Roon - Audiophile's Favorite


I love music and not only I listen to it, I write music too. Now I think there’s only 1 way of listening to music: loud. Listening loud to immerse myself in those high frequency hi hats, lower frequency bass line or kicks. Just recently, I moved my monitor speaker from the studio to my working desk. While I love Plex, it caters the mass, I want something specific for music.

Before finding for other solutions, I did give PlexAmp a try. Stuck myself on it for a week.

PlexAmp

While Plex’s metadata to fill the album art, lyrics, etc is second to none, this morning I was heavily disappointed by PlexAmp’s audio quality. I can’t hear the differences when playing on my Apple Homepod, it all changes when I plugged in my monitor speaker to my Hackintosh. For starters, volume is lower sacrificing all the details of my FLAC collection. This is the deal breaker for me.

Roon

Now check this out.

Roon Welcome Screen

And this.

Roon source and output

The second picture actually hooked me. Then I found out about this.

Roon DSP Functions

Double hooked! Oh and 1 more.

Roon Transfer Zone

Just look at it! I can transfer the playback to other locations or outputs. After some digging, I also found out Roon Bridge, its output software can be installed on a Raspberry Pi. Sick right?

Roon Remote on my iPhone

Did I tell you I can use my iPhone to remote control the playback? Yes I can.

Installation

I use my Unraid box and set up a VM for Roon Server. There are Docker containers but the last updates were years ago. Since setting up a VM is painless in Unraid, I opted for this.

When creating the VM, I tagged an Unraid share with the tag music so I can mount easily within the VM.

$ sudo mkdir /mnt/music
$ sudo vim /etc/fstab
# Add the line below
music	/mnt/music	9p	trans=virtio	0 0
$ sudo mount -a

Now we’re ready to install.

$ sudo apt-get install libasound2 ffmpeg cifs-utils
$ wget http://download.roonlabs.com/builds/roonserver-installer-linuxx64.sh
$ chmod +x roonserver-installer-linuxx64.sh
$ sudo ./roonserver-installer-linuxx64.sh

Verdict

Roon is not free. It costs $119/year or $699 for a lifetime membership, comes with a 14 days trial. Yes it’s expensive, the trial period is going to determine if I’m going to shell out the subscription price or not. My first impressions are positive.

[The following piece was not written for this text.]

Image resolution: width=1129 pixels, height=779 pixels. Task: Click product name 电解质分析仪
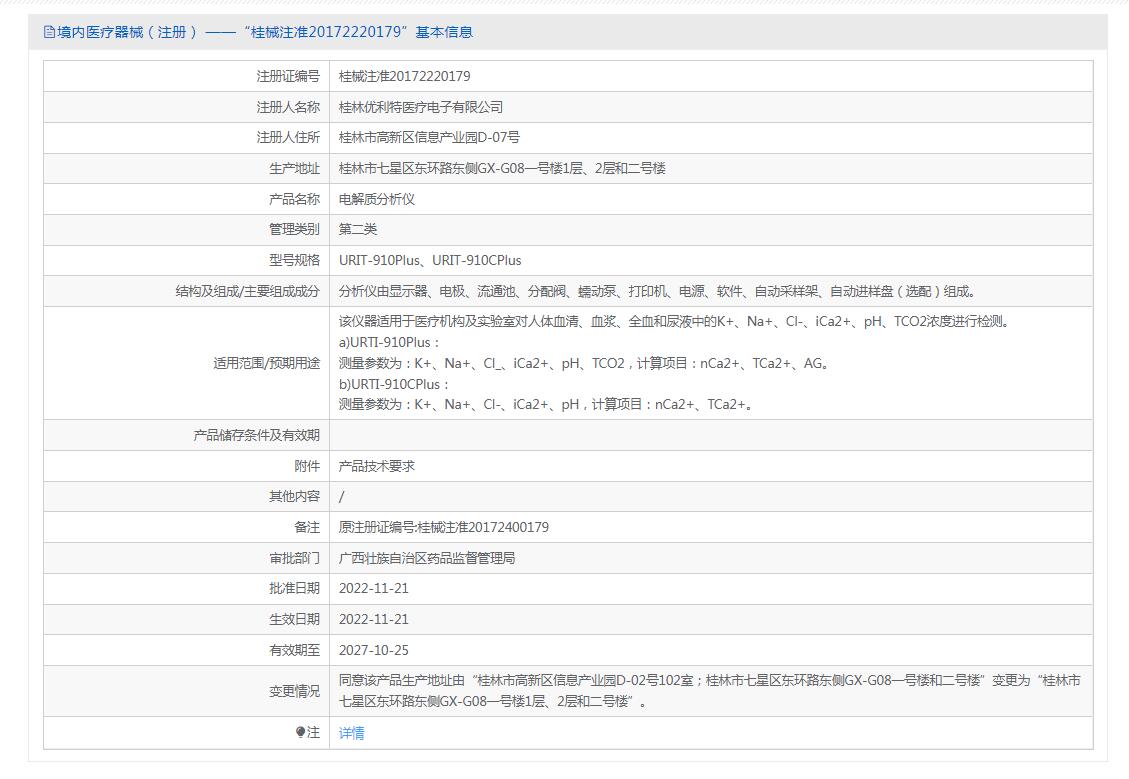click(x=376, y=199)
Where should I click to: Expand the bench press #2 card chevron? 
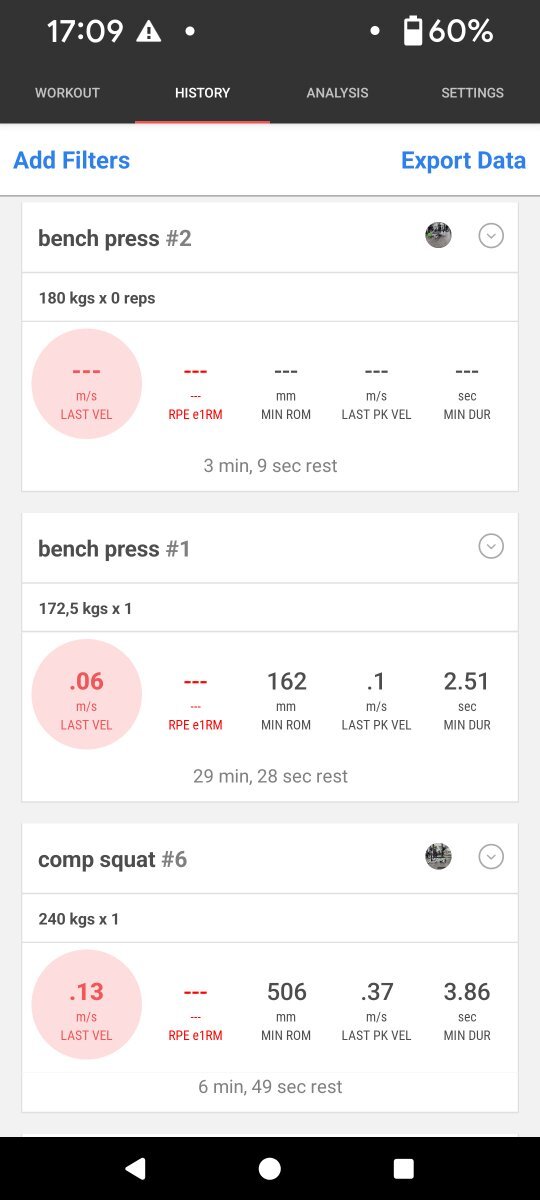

All my favorite features are on the screenshots above. My last notes would be this screenshot.

Roon iOS looking for connections

The screenshot above will happen I you’re not on your home network. Unlike Plex with your medias following you wherever you are, Roon only works where your Roon Core server is at. Since this isn’t Roon’s purpose, it’a apple to orange comparing to Plex. For the creative blooded engineer, we can always VPN to where the Roon Core is located. But that’s a story for another blog post.